● What you should do
Write out the following listing's lines from the one with "You are a computer-use agent. Screen dimensions: 1000x657" to the one with "Task: Click the plus icon on upper channel", exactly, with both included and no others.

============================================================

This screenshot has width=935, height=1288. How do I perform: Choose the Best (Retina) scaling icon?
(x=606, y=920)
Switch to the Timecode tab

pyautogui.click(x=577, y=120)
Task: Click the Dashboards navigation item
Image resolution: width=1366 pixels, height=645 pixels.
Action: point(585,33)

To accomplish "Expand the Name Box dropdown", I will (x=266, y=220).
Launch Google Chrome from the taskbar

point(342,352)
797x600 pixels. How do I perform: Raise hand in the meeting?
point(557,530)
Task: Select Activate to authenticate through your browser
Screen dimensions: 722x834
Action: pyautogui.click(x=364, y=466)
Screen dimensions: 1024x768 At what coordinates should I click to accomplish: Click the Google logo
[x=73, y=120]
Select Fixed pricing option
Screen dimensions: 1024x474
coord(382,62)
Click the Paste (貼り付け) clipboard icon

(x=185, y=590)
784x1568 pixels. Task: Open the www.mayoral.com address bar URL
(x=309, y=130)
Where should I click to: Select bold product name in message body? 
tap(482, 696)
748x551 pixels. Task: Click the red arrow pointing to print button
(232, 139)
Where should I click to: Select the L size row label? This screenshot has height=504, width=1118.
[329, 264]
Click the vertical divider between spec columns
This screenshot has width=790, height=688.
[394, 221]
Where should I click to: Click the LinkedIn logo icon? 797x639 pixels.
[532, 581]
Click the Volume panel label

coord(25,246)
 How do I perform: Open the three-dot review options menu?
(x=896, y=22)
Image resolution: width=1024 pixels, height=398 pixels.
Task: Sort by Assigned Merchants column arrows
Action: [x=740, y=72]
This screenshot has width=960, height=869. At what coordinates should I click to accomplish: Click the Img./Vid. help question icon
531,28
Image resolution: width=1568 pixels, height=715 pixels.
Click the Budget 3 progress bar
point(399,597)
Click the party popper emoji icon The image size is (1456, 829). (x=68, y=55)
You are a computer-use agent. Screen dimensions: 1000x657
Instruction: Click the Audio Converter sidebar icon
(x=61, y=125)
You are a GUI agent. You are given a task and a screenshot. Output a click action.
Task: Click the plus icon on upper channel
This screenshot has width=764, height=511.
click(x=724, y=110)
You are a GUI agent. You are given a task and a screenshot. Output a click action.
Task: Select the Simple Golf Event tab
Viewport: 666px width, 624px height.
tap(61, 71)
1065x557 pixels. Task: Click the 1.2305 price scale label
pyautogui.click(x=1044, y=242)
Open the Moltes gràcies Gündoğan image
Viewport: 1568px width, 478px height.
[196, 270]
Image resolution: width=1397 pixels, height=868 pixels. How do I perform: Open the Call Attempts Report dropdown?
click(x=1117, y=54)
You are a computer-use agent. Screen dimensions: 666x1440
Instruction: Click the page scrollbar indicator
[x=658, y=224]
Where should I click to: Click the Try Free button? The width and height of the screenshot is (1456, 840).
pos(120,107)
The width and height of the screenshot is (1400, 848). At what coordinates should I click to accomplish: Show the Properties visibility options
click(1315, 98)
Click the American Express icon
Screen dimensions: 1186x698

============================================================

● Solution to the problem
You are a computer-use agent. Screen dimensions: 1000x657
Instruction: Click the Audio Converter sidebar icon
(x=61, y=125)
You are a GUI agent. You are given a task and a screenshot. Output a click action.
Task: Click the plus icon on upper channel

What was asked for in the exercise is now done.